____ Information shown

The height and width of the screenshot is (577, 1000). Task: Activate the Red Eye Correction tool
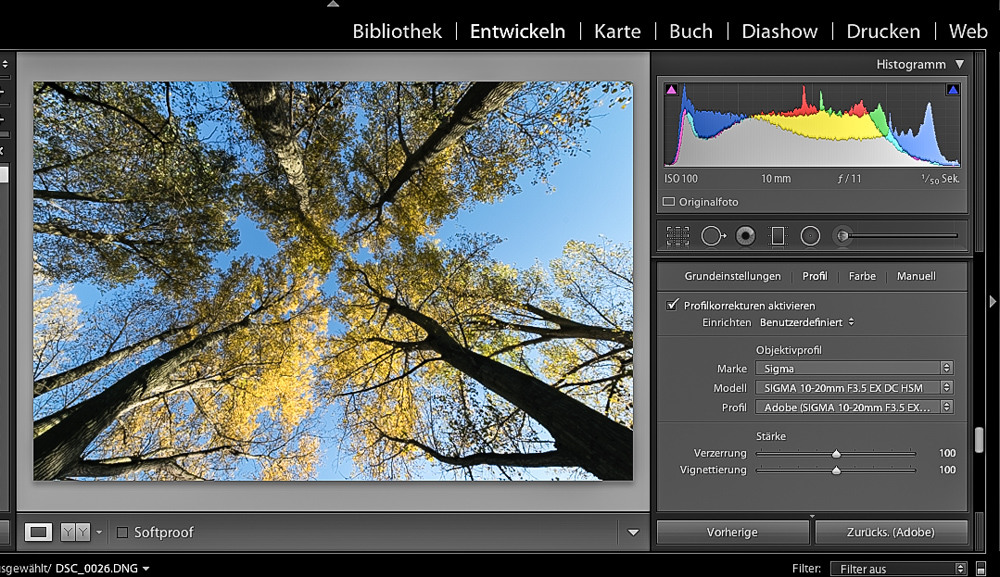[x=745, y=236]
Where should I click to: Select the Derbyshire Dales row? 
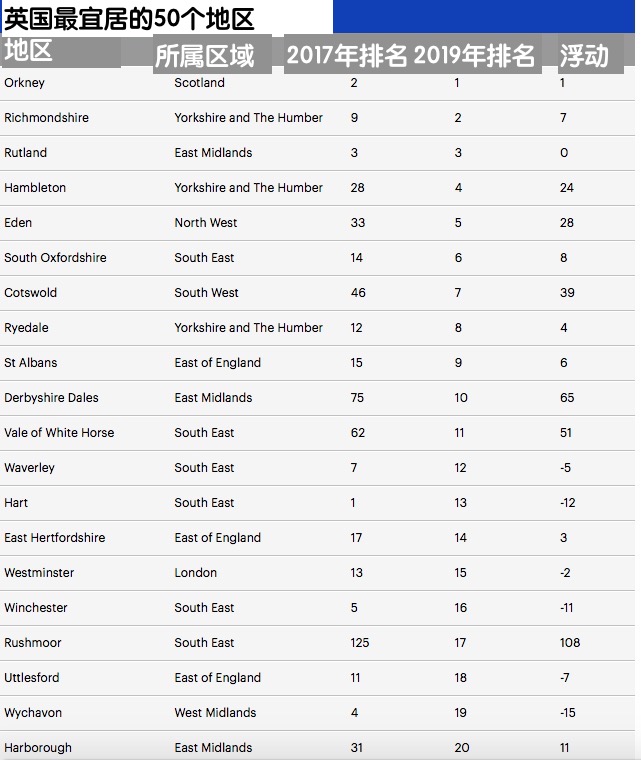(x=317, y=398)
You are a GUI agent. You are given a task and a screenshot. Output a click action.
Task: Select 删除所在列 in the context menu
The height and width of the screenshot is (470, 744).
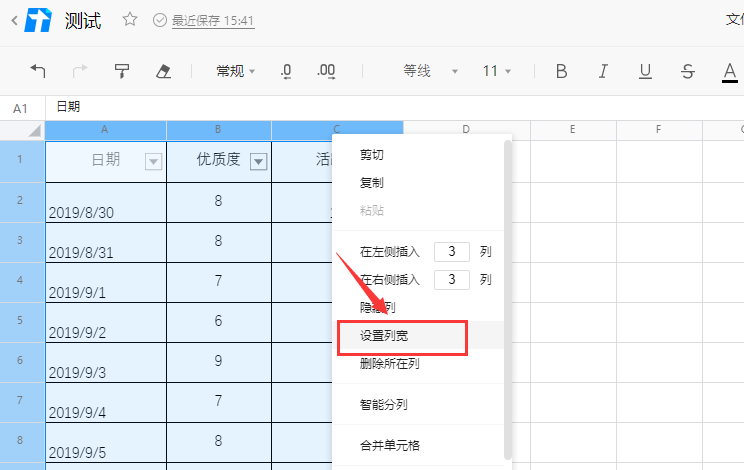pos(389,364)
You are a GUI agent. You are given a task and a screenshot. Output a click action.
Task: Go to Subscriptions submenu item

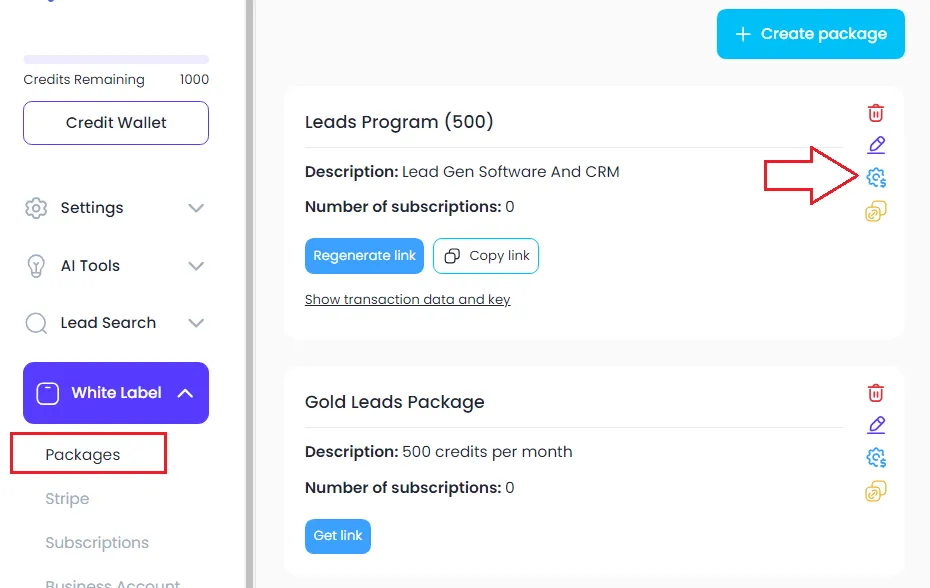click(x=97, y=542)
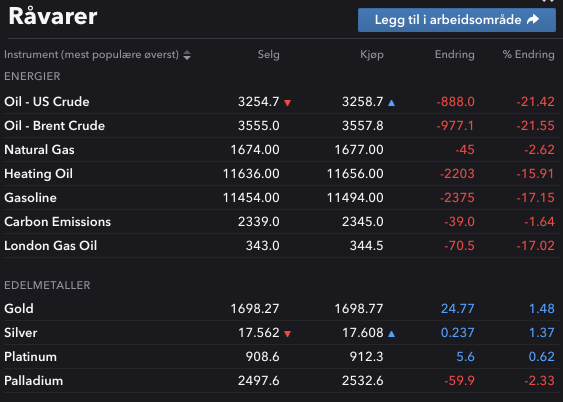Click Gold buy price 1698.77

click(359, 309)
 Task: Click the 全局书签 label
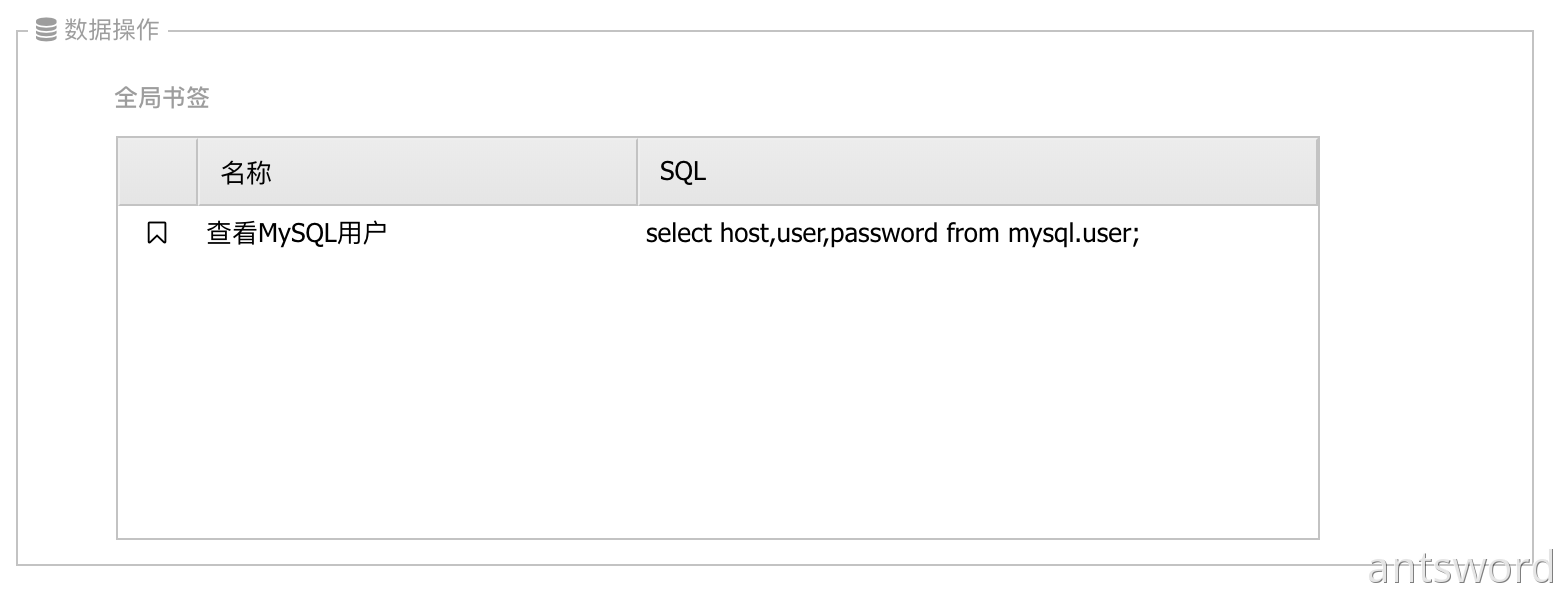[x=162, y=98]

________

» **Assignment**: Copy every record exactly; no pictures.

» **Task output**:
The height and width of the screenshot is (577, 1000). Task: Activate the Red Eye Correction tool
[x=745, y=236]
Where should I click to: Select the Derbyshire Dales row? 
(x=317, y=398)
You are a GUI agent. You are given a task and a screenshot. Output a click action.
Task: Select 删除所在列 in the context menu
The height and width of the screenshot is (470, 744).
pos(389,364)
You are a GUI agent. You are given a task and a screenshot. Output a click action.
Task: Go to Subscriptions submenu item

click(x=97, y=542)
Click Gold buy price 1698.77

click(359, 309)
 Task: Click the 全局书签 label
[x=162, y=98]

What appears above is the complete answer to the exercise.